Multicore-based vector coprocessor sharing for performance and energy gains

Abstract

For most of the applications that make use of a dedicated vector coprocessor, its resources are not highly utilized due to the lack of sustained data parallelism which often occurs due to vector-length variations in dynamic environments. The motivation of our work stems from: (a) the mandate for multicore designs to make efficient use of on-chip resources for low power and high performance; (b) the omnipresence of vector operations in high-performance scientific and emerging embedded applications; (c) the need to often handle a variety of vector sizes; and (d) vector kernels in application suites may have diverse computation needs. We present a robust design framework for vector coprocessor sharing in multicore environments that maximizes vector unit utilization and performance at substantially reduced energy costs. For our adaptive vector unit, which is attached to multiple cores, we propose three basic shared working policies that enforce coarse-grain, fine-grain, and vector-lane sharing. We benchmark these vector coprocessor sharing policies for a dual-core system and evaluate them using the floating-point performance, resource utilization, and power/energy consumption metrics. Benchmarking for FIR filtering, FFT, matrix multiplication, and LU factorization shows that these coprocessor sharing policies yield high utilization and performance with low energy costs.
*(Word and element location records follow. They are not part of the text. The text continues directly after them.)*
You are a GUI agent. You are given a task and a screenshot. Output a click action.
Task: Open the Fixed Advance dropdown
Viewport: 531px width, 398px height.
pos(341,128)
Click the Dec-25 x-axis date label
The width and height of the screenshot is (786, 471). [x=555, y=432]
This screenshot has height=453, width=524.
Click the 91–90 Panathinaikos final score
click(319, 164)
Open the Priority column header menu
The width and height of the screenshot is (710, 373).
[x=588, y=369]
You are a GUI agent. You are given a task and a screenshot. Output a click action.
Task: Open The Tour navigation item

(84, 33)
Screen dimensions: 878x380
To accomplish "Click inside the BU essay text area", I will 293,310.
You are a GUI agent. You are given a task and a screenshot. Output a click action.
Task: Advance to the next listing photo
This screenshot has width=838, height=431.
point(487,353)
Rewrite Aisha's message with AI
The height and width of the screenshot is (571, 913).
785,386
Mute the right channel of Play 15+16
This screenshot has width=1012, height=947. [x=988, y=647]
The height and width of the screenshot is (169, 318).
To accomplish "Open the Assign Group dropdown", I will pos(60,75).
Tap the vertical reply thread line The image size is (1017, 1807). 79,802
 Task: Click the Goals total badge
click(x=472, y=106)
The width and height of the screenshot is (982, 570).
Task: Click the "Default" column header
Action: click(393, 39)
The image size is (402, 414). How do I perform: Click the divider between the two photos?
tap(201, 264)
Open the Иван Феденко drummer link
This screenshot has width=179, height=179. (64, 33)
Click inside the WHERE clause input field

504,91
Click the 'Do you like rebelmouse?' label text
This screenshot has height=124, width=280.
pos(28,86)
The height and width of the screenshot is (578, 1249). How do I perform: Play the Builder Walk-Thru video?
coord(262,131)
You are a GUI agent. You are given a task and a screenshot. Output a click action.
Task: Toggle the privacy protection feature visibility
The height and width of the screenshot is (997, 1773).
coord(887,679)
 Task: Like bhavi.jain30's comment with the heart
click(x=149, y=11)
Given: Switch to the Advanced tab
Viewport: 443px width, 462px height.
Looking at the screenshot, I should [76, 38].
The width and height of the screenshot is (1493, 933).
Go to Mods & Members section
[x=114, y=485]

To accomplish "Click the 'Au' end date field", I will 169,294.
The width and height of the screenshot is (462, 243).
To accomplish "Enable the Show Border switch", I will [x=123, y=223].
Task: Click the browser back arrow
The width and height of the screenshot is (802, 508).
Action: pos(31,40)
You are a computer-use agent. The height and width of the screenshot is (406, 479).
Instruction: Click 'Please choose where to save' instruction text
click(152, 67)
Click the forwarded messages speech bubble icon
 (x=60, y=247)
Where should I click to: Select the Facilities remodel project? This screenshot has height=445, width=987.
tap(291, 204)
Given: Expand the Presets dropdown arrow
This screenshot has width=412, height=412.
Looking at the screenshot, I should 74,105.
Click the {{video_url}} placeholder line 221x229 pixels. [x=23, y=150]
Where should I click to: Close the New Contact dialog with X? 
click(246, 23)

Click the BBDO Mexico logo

The proposed policies provide 1.2--2 speedups and reduce the energy needs by about 50% as compared to a system having a single core with an attached vector coprocessor. With the performance expressed in clock cycles, the sharing policies demonstrate 3.62--7.92 speedups compared to optimized Xeon runs. We also introduce performance and empirical power models that can be used by the runtime system to estimate the effectiveness of each policy in a hybrid system that can simultaneously implement this suite of shared coprocessor policies.